Очень Старый Балкон, все это были его штучки. Черный умеет слышать шепот камней, знает, как перевести его на человеческий язык...
Вот и сейчас, Она слышит потрескивание электрического ската на глубине клавиатуры. Он, как всегда, расслышал старое дерево, и чужие пальцы титанов растут у него из манжет.
Ах, Черный... Моя нежность, вечная юность моей бедной блядской души... Как хорошо, что ты всегда рядом, всегда расслышишь камень, которого вчера коснулся мой стоптанный башмак...
Часть третья. Lento sempre...
...Ах, каналья... Да она еще и подмигивает! И из-за фасада консерваторского динозавра вдруг проглядывает веснушчатая физиономия Амаретты, сдобной трактирщицы из Саронны, познавшей всякое...
Белого почти не видать.
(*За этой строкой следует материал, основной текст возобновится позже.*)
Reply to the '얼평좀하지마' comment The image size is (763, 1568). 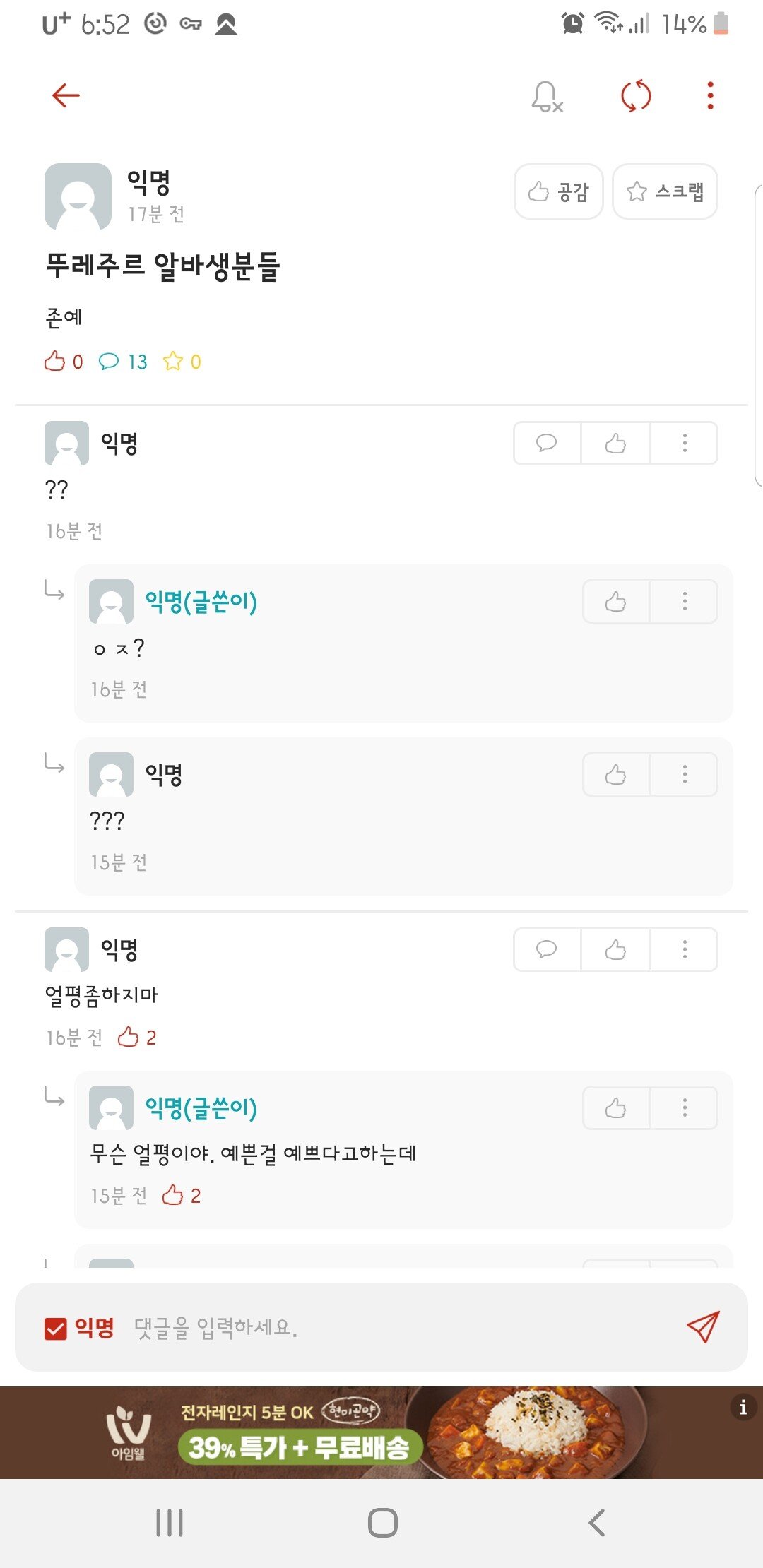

Он, плотный, коренастый, врос в клавиши всеми десятью корнями. Ему нельзя отвлекаться. Его удел – басы и темп. Даже в своем нынешнем lento sempre он должен следить за каждой каплей, падающей на сталагмит давно онемевшего зала...
Он пришел позже, всего две недели назад. Она просто не могла не познакомиться с напарником и лучшим другом своего сумасшедшего любовника, что и произошло на одной из репетиций. Поначалу он показался Ей редким занудой, эдаким крестьянином от музыки, неторопливо тянущим свою борозду на пятиполосной пашне нотного стана.